Pharmaceutical companies fail to publicly reveal all of the money and gifts they give to physicians and health care workers - making it hard to know what the money is for.

A new analysis found that records were sketchy and hard to access in two states that require drug companies to publicly disclose payments made to physicians.

Five states and the District of Columbia have enacted so-called sunshine laws that require companies to report how much money they pay doctors and other health care workers as well as in what form and for what purpose. Such payments can range from consulting fees for clinical trials to meals to "detailing" (paying doctors to let drug-marketing reps talk up their drugs during the workday), some of which can raise concerns about conflicts of interest when doctors are prescribing the companies' drugs to patients.

The purpose of the laws is to monitor whether money and gifts influence physicians' decisions when prescribing meds.
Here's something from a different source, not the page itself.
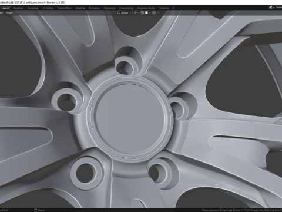
Task: Toggle the snap magnet icon
Action: pos(142,13)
To determine whether the laws are working, researchers requested data from Minnesota, home of the country's oldest such law, enacted in 1993, and Vermont, which passed its measure in 2002.

The group reports that it was a challenge just to obtain the documents. In Vermont, the state's attorney general is charged with collecting the data and tabulating the results for the public. "We thought it meant the public had access to it," says health services researcher Joseph Ross of the Mount Sinai School of Medicine in New York City, the study's lead researcher. But he says they waited nearly a year to get detailed information from the state for 2002 to 2004, during which 58 companies reported forking over $5.6 million to health care professionals.
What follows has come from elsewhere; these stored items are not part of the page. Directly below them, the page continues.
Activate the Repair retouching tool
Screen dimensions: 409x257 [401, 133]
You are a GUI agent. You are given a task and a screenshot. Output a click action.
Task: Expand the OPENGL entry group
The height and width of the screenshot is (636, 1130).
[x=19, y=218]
Of that sum, the state withheld information on $3.4 million in payments that the companies designated as trade secrets, for which Vermont makes an exception. "What they were doing," Ross says, "is saying that all of their payments were trade secrets ... It's improbable that all of a company's payments were truly proprietary." Moreover, in 75 percent of the reports handed over to the researchers, the companies failed to identify the gift recipients despite a legal requirement to do so, Ross says.

In Minnesota, where the law states that the information should be made publicly available, the researchers had to travel to the state board of pharmacy and photocopy thousands of individual reports at 25 cents per copy. Although 97 percent of the payment reports named the payee, only 15 of 60 companies consistently disclosed payments in each of the three years reviewed. Biotech heavyweight Amgen, for example, reported payments of $4 million in 2003, but none in 2002 or 2004.
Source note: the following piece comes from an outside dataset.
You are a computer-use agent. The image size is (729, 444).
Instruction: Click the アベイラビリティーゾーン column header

For both states, the researchers examined all payments over $100 - the cap on marketing activities recommended by the American Medical Association and a trade group representing the pharmaceutical industry. "It's really hard based on the information we had to determine which payments were appropriate and which were not," Ross says, "because payment descriptions were really vague".

Patients themselves may not want to police doctors, but surveys have found that they expect a doctor's employer to have policies to deal with potential conflicts of interest. "If the information's not transparent to the public or patients," Ross says, "it means the information's not transparent to department chairs or the people who own these practices." Strengthening the laws would require greater enforcement and a simpler format for making the information publicly accessible, he says.

Pharmaceutical companies' "marketing techniques and their reluctance to disclose them invite further misgivings about the industry," Troyen Brennan of Aetna Inc., in Hartford, Conn., and Michelle Mello of the Harvard School of Public Health write in an editorial accompanying the study in this week's JAMA The Journal of the American Medical Association.

"Drug companies' attempt to evade regulations may backfire," they conclude, if "public resentment over noncompliance with existing laws sparks demand for additional regulation."